Fume on the other hand uses ‘Conjugate Gradient’ – grid based… not sure where that falls in the semi-Lagrangian or Eulerian categories


#14

“Numerically, the Lagrangian viewpoint corresponds to a particle system, with or without a mesh connecting up the particles, and the Eulerian viewpoint corresponds to using a fixed grid that doesn’t change in space even as the fluid flows thought it.” - Robert Bridson.

Thanks about afterburn, didn’t knew that.
I searched information about it but could fine any specific detail about it.
For example Maya is a semi-lagrangian, solving the Navier Stokes equations for fluid simulation, that is based on the Stable Fluids by Jos Stam.
Really like your blog, amazing work you have in your portfolio section.
Congrats


#15

Thx Mate! I have a blog?
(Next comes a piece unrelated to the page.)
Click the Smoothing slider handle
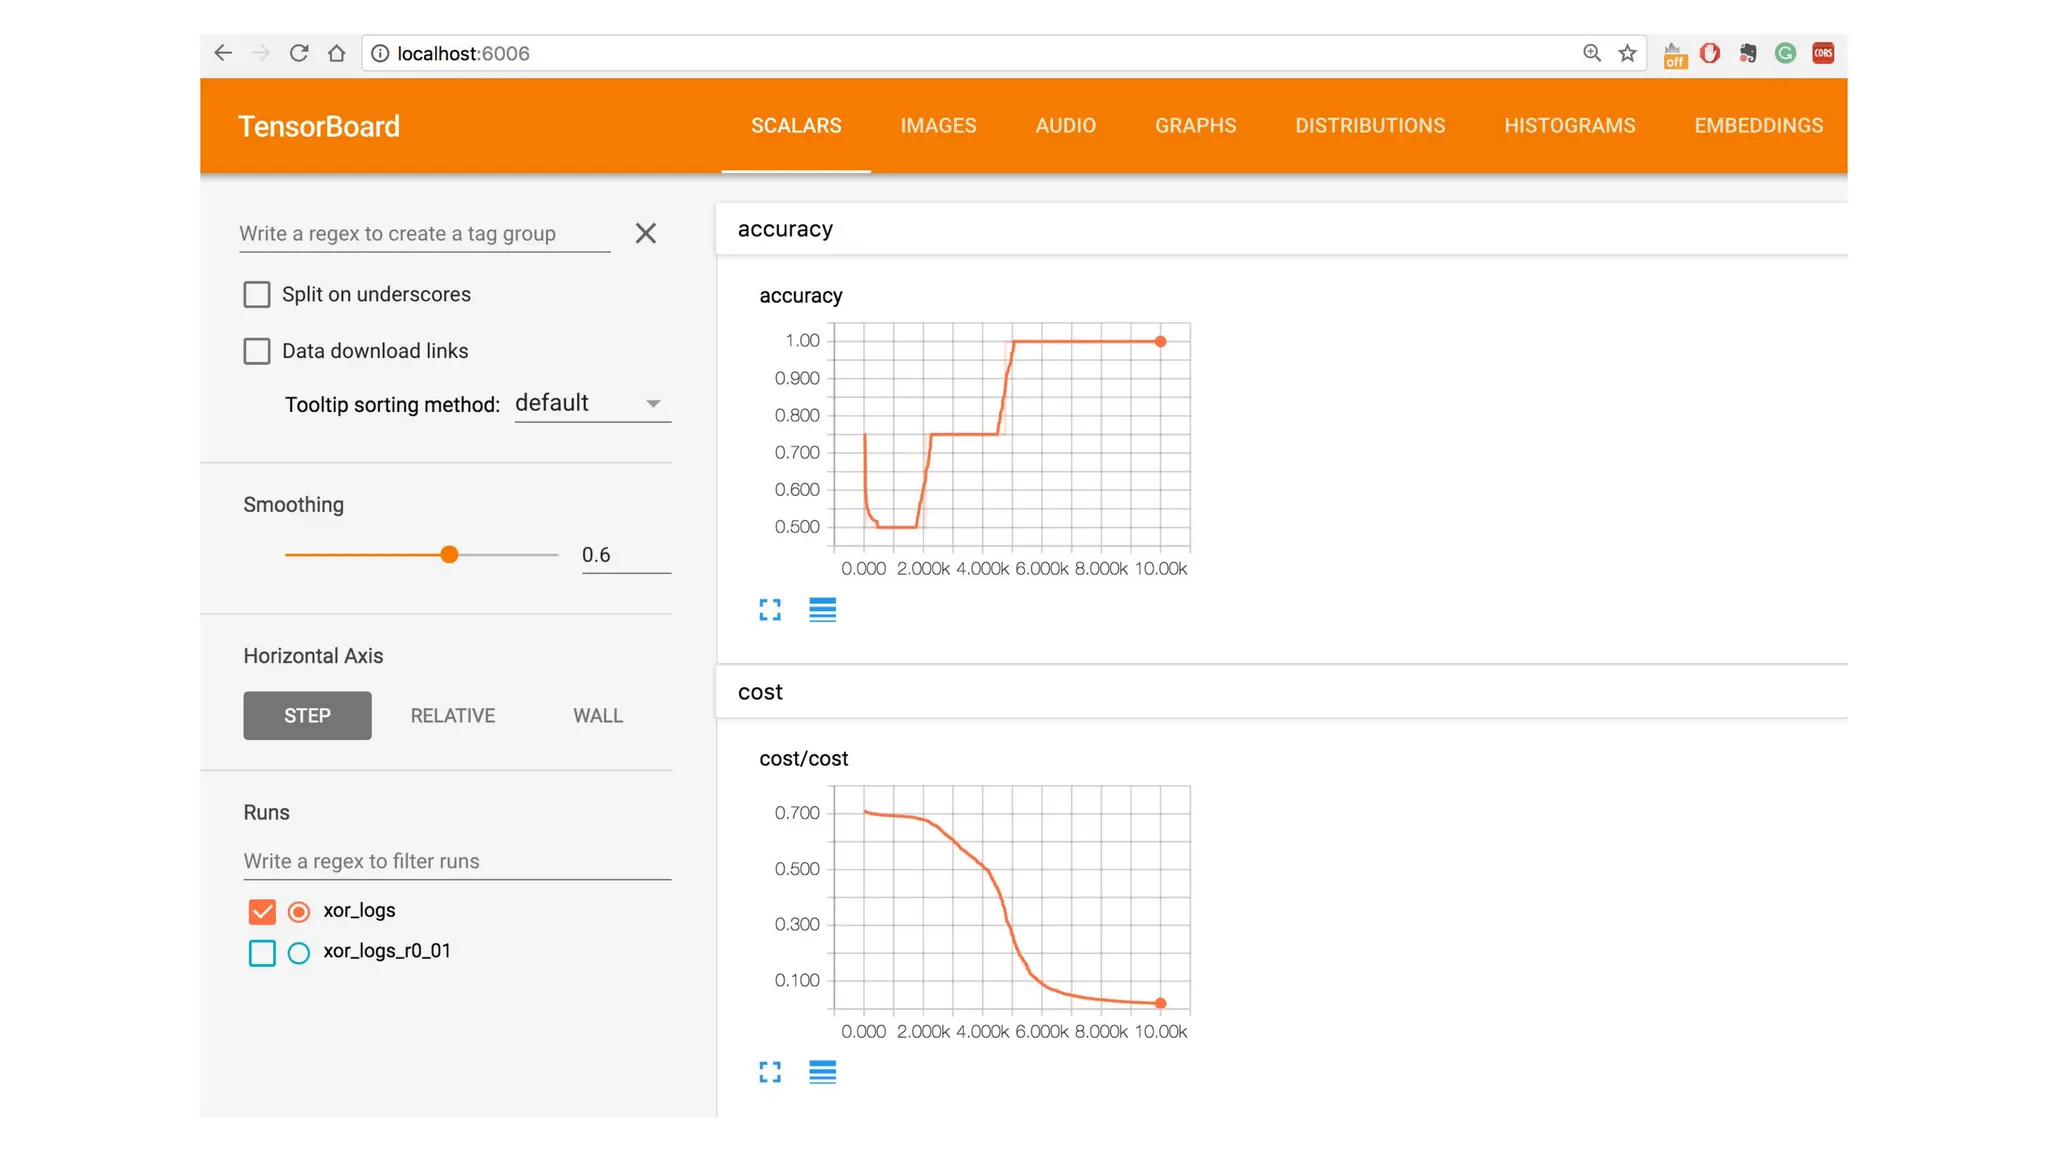Image resolution: width=2048 pixels, height=1152 pixels. click(449, 554)
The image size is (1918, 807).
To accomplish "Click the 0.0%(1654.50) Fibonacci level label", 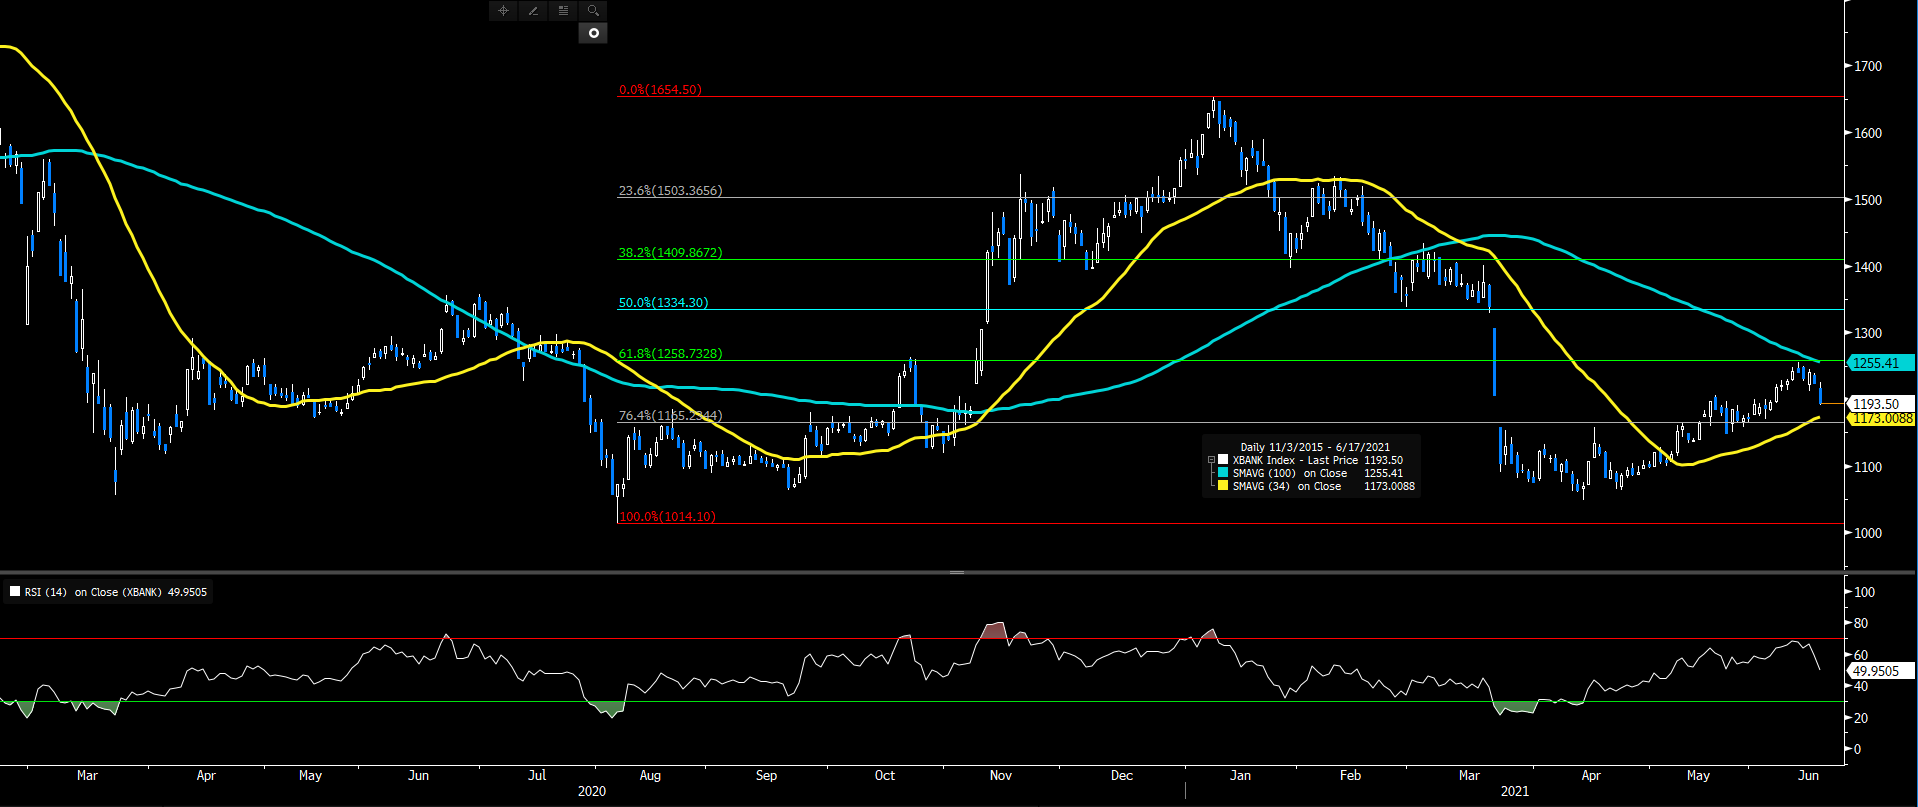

Oh yeah… I really need to update that thing! Btw, I think you’ve somewhat inspired me to do more research into fluids now after reading this thread and the other on in the maya forum. I usually just stick to the front end (on fluids), but now I’m really starting to get interested in behind-the-scenes fluids stuff… so thanks! BTW: don’t forget about houdini… it’s got particle fluids, grid based water fluids, grid based gaseous fluids, and even a sand solver hiding in there (don’t ask me!).

Here’s some more fun fluids stuff I haven’t put up on my site yet:

http://fx-td.com/content/misc/flood_corner.mov < houdini water fun

Needed for a top-down shot:
http://fx-td.com/content/misc/Fireball_v001.MOV <fume fun
http://fx-td.com/content/misc/fireball_v005.mov <fume fun (big file)
http://fx-td.com/content/misc/fireball_v005_side2.mov <fume fun (big file)


#16

Dude that’s awesome! Big-ass grids!


#17

mhmmm tasty lookin fluids SoLiTuDe !
Never used houdini, how long does it take to simulate and render fireballs like those ?


#18

Gord lord, those are, excuse the expression… Tits!

Haha, render quick, sim looks like an overnighter on the office’s badass rig :smiley:


#19

Hey, those fireballs were actually Max/Fume… I think the v001 took like 4 to 5 hours (less frames)… the other one maybe 9 hours or so? Something like that anyway… I should pay more attention to that. I was actually quite limited by ram, I had wanted to push the detail higher… I simmed on a 16 gig machine, and most of the render machines were 8 gigs. The workstation I was using to set up / test was actually faster at simming, but only had 12 gigs of ram, so I put it on a slower machine for the extra ram. :shrug: Ahh well, I’m glad with how it turned out.

P.S. Thanks Guys!

Edit: Oh yeah the water sim in houdini took like 6 hours on my not-for-cg laptop… I’d love to play with it more, but need a better workstation for it. (at home)


#20

Those are great tests definitely.
Continue with the topic.
Check out these two threads I’ve started:
http://www.realflowforum.com/view_topic.php?id=5713
http://area.autodesk.com/blogs/duncan/scene_files_from_tech_talk

I think you are right about Houdini you can find some nice papers in the maya thread.
But unfortunately never try it.
I’m still giving my first steps in Maya fluids and fumefx and realflow :buttrock:

and I’ve been asking some advices to Robert Bridson about is Naiad software, quite impressive.
I’m willing to give it a try.
But I’m developing a lot of information about this in my master degree, I can share very useful information with you and who’s interested on it.